“Theology must work freely”

Students in the lecture hall © Thomas Frey

Benedikt Kranemann, a liturgical scholar from Erfurt, has again spoken out in favor of critical theology at universities. "The problem is that the church needs a critical theology, especially today," Kranemann said in an interview.

He cited as an example the recent study on sexual abuse of minors. "Devotion to an institution is not what distinguishes a science, but hinders it," Kranemann told the Suddeutsche Zeitung newspaper.

Theology must not be "domesticated". "Whoever ignores this and does not accept the freedom of science, harms the church itself". Rome cannot proclaim a revolution of thought in the person of the pope and then demand that you register it with the Congregation for Education," Kranemann said. That the catechism can be changed, Pope Francis proved, he said, "when he determined last summer that the death penalty can never be permissible.
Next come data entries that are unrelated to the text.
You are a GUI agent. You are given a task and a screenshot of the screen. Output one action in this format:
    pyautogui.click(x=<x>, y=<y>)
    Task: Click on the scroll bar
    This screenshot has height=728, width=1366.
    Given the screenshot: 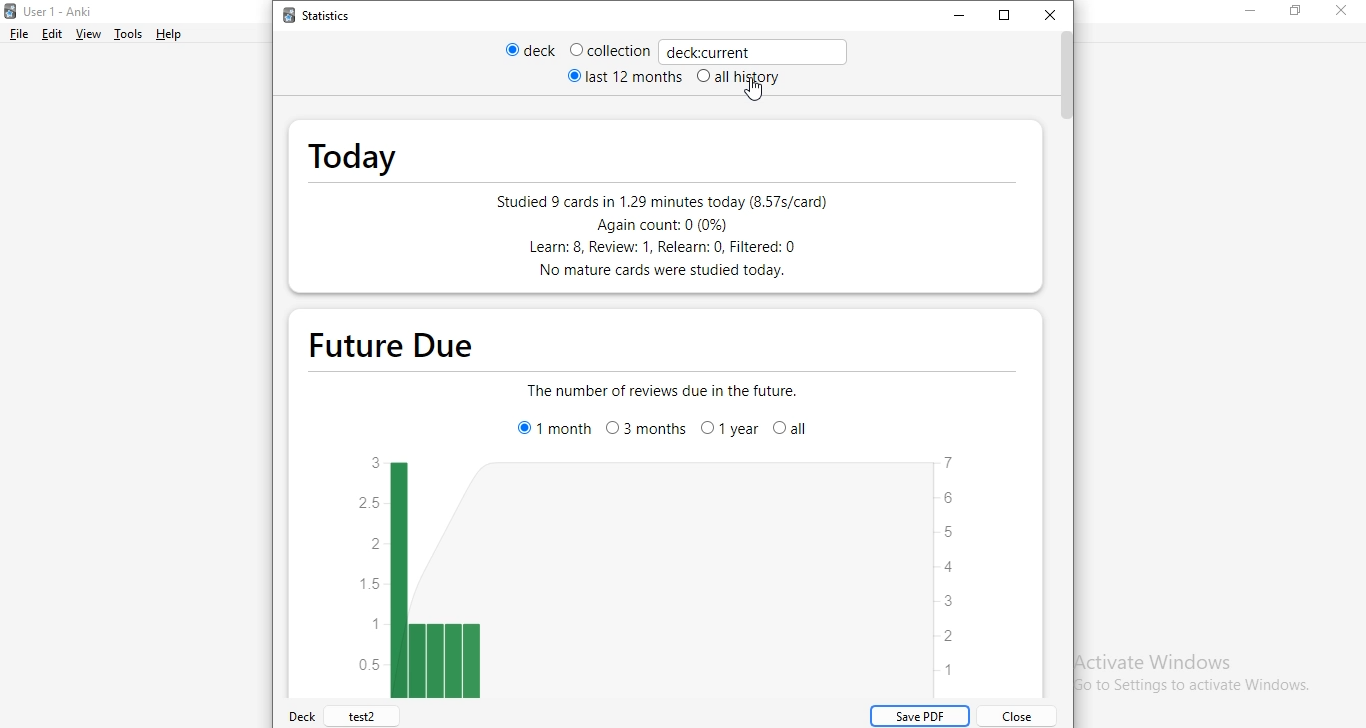 What is the action you would take?
    pyautogui.click(x=1072, y=83)
    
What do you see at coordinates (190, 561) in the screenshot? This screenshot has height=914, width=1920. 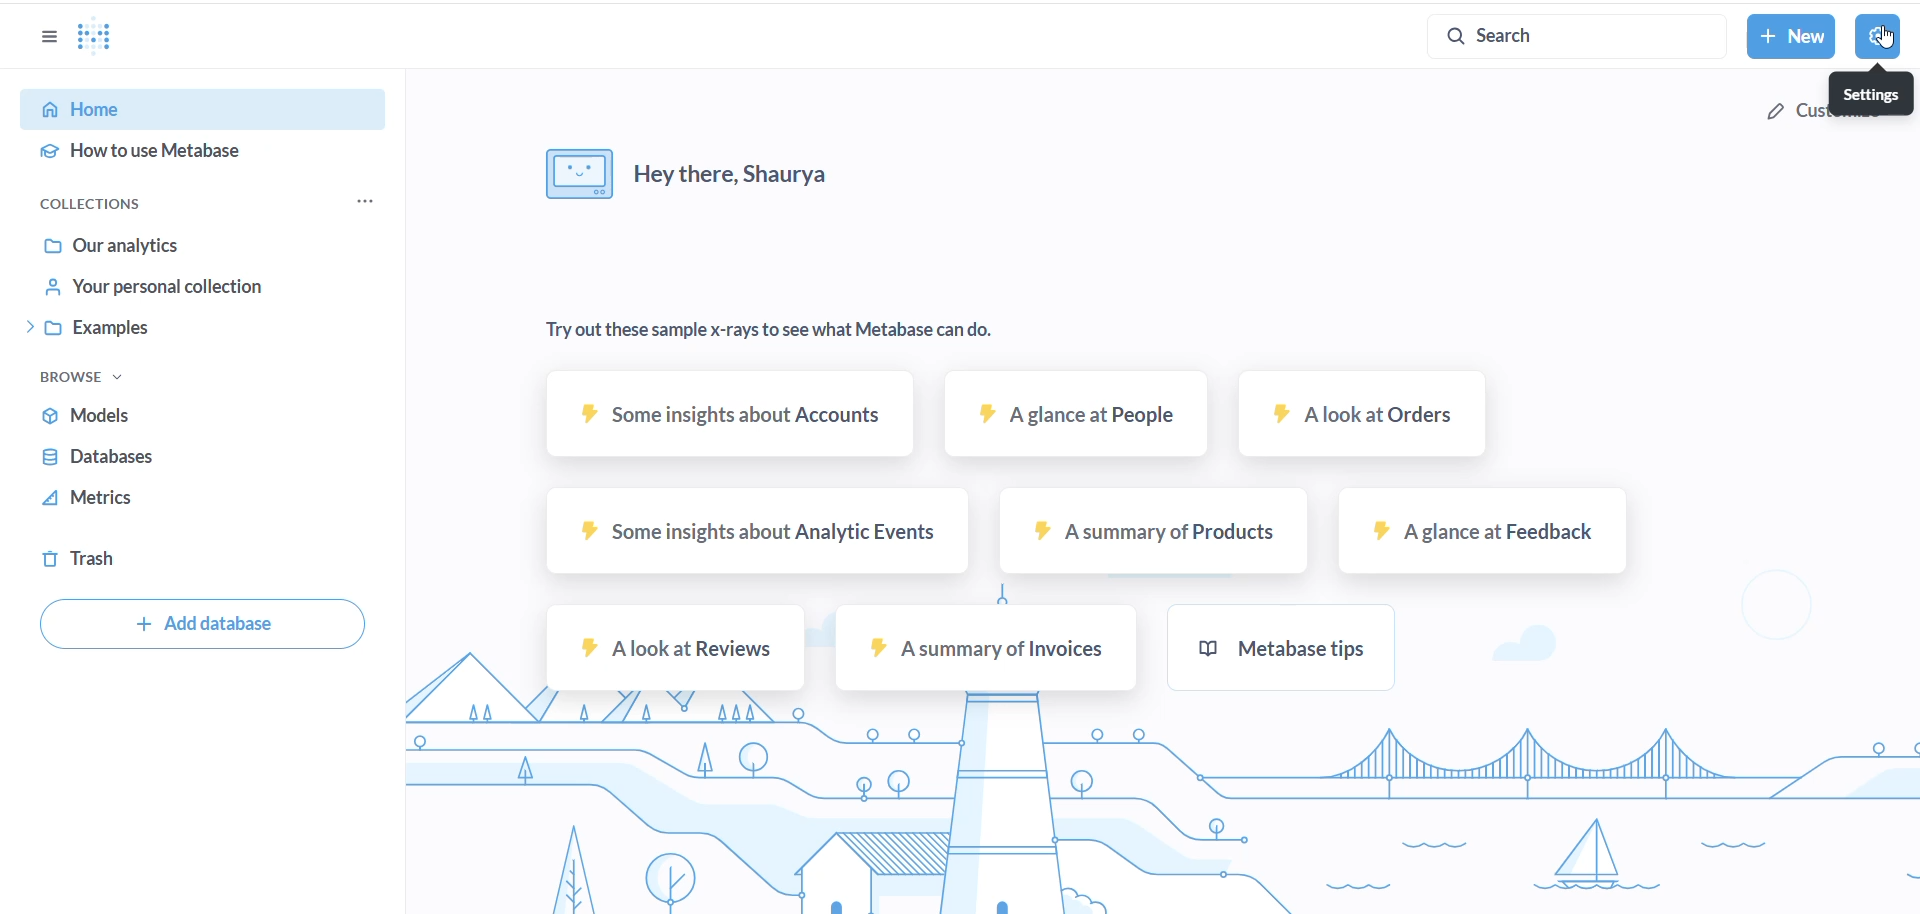 I see `trash` at bounding box center [190, 561].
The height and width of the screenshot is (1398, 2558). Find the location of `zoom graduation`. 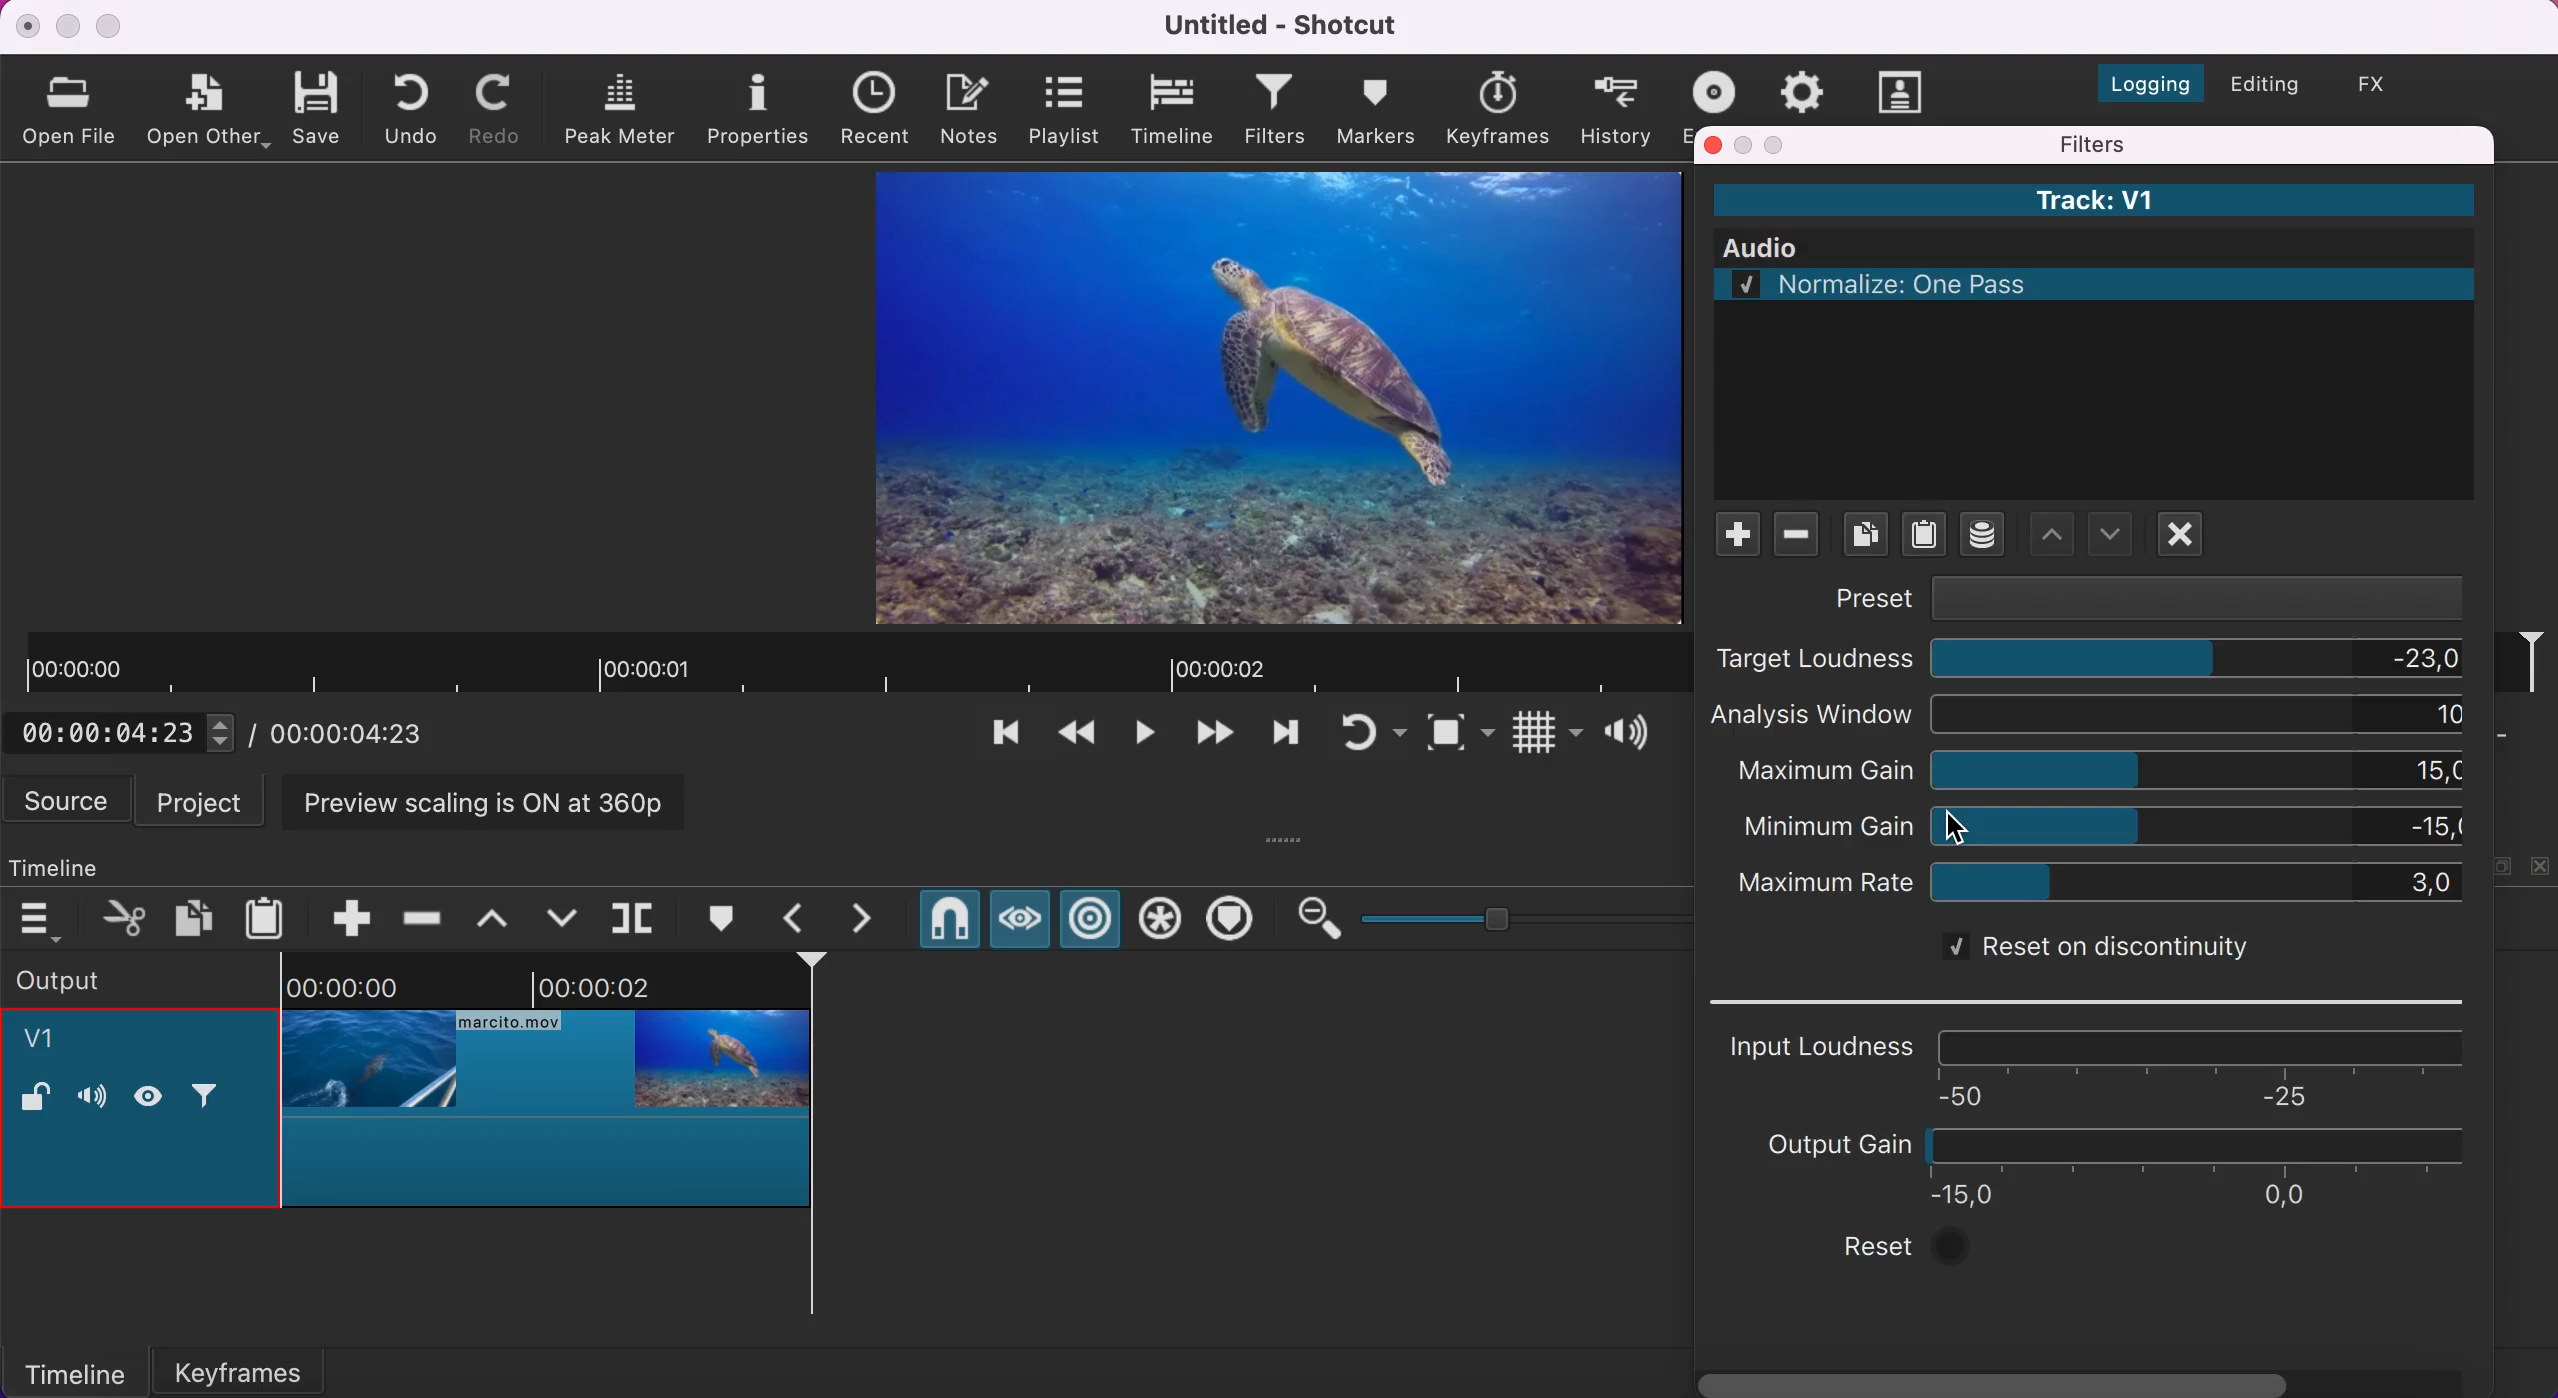

zoom graduation is located at coordinates (1521, 915).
This was different until then".

"Questioning the traditional in a different way"

Many questions arise anew "the more one compares the Catholic faith with other denominations and religions or gains insights into the historical development of rites and statements of faith," the scientist said. "Theological knowledge generally changes with the progress of science and also with the mentality of a time."

Today, the traditional has to be questioned differently, "and I have to be critical from my time and from today's state of research," Kranemann explained. "This permanent process of confrontation can lead to a more critical view, in any case to differentiations, changed assessments – or can also help to look at and appreciate the tradition in a new way."

"Pope expects impartiality"

The majority of German theology is on the course of the Pope, "who obviously expects an unbiased approach to theological problems," Kranemann said. But the question of how to discuss openly has not been answered, he said. "The fact that theologians are always in trouble with Roman authorities does not fit with a theology that must work freely."